*Exercise*: Each line of the data below should be repeated exactly.

*Record extracts*:
---

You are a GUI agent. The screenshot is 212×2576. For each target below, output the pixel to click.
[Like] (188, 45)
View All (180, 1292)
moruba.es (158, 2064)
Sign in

---

*Solution for this exercise*:
You are a GUI agent. The screenshot is 212×2576. For each target below, output the pixel to click.
[Like] (188, 45)
View All (180, 1292)
moruba.es (158, 2064)
Sign in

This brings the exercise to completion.